A crowded Swedish Migration Agency office in Malmö. Photo: Simon Skipper/Scanpix
Sweden's Prime Minister Stefan Löfven released a written statement on Wednesday asking the European Commission to push other EU member states to do more to help tackle the refugee crisis.
“Sweden has long taken an unreasonably large responsibility in comparison with other countries in the EU, and now we are in a very tight position. It is time that other countries now take responsibility and therefore the government requests the redistribution of refugees from Sweden,” he said.
But Löfven will get no help from neighbouring Denmark, Danish Foreign Minister Kristian Jensen said on Thursday.
“Every country has chosen its own course within the refugee area. They have chosen theirs and now they must deal with it as they’d wish,” Jensen told TV2 News.
“We know that there are some countries that are looking to Denmark and we know that Sweden has also looked to Denmark to find inspiration. That is probably the best help we can give them,” Jensen said.
The EU has already launched a refugee relocation programme designed to move refugees from overstretched frontline states. Denmark, due to its EU opt-out, refused to formally take part in the relocation plan but voluntarily agreed to take an additional 1,000 refugees.

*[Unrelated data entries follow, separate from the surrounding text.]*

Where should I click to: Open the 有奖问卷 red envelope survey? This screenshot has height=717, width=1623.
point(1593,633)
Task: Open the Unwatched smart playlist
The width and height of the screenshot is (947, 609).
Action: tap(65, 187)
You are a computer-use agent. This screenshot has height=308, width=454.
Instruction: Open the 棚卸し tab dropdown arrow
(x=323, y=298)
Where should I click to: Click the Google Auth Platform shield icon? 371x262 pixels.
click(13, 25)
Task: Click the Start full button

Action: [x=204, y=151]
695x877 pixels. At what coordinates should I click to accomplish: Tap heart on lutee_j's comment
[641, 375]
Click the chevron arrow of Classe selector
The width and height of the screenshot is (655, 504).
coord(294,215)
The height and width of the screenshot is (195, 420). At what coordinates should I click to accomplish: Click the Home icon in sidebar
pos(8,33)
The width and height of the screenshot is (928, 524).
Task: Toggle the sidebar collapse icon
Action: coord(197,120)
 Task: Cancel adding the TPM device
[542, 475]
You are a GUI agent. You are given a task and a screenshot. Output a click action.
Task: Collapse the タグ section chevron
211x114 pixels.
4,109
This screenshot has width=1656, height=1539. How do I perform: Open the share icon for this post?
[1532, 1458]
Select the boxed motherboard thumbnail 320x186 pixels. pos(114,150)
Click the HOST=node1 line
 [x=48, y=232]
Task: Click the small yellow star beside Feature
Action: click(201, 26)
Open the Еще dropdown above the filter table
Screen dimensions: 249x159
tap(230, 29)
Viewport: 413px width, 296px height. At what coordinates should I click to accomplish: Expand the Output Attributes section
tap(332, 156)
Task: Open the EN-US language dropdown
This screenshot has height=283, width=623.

Sweden recently doubled its refugee forecast for 2015, with up to 190,000 new arrivals expected on Swedish soil before the end of the year.
Denmark, meanwhile, received an all-time one-month record of refugees in October with around 3,500 but the 9,793 people who sought asylum in Denmark during the first nine months of 2014 is only slightly above the 9,124 asylum seekers who came to Sweden in last week alone.
The Danish government has attempted to discourage refugees by placing advertisements in Lebanese newspapers warning that the country has recently halved the level of benefits received by asylum seekers.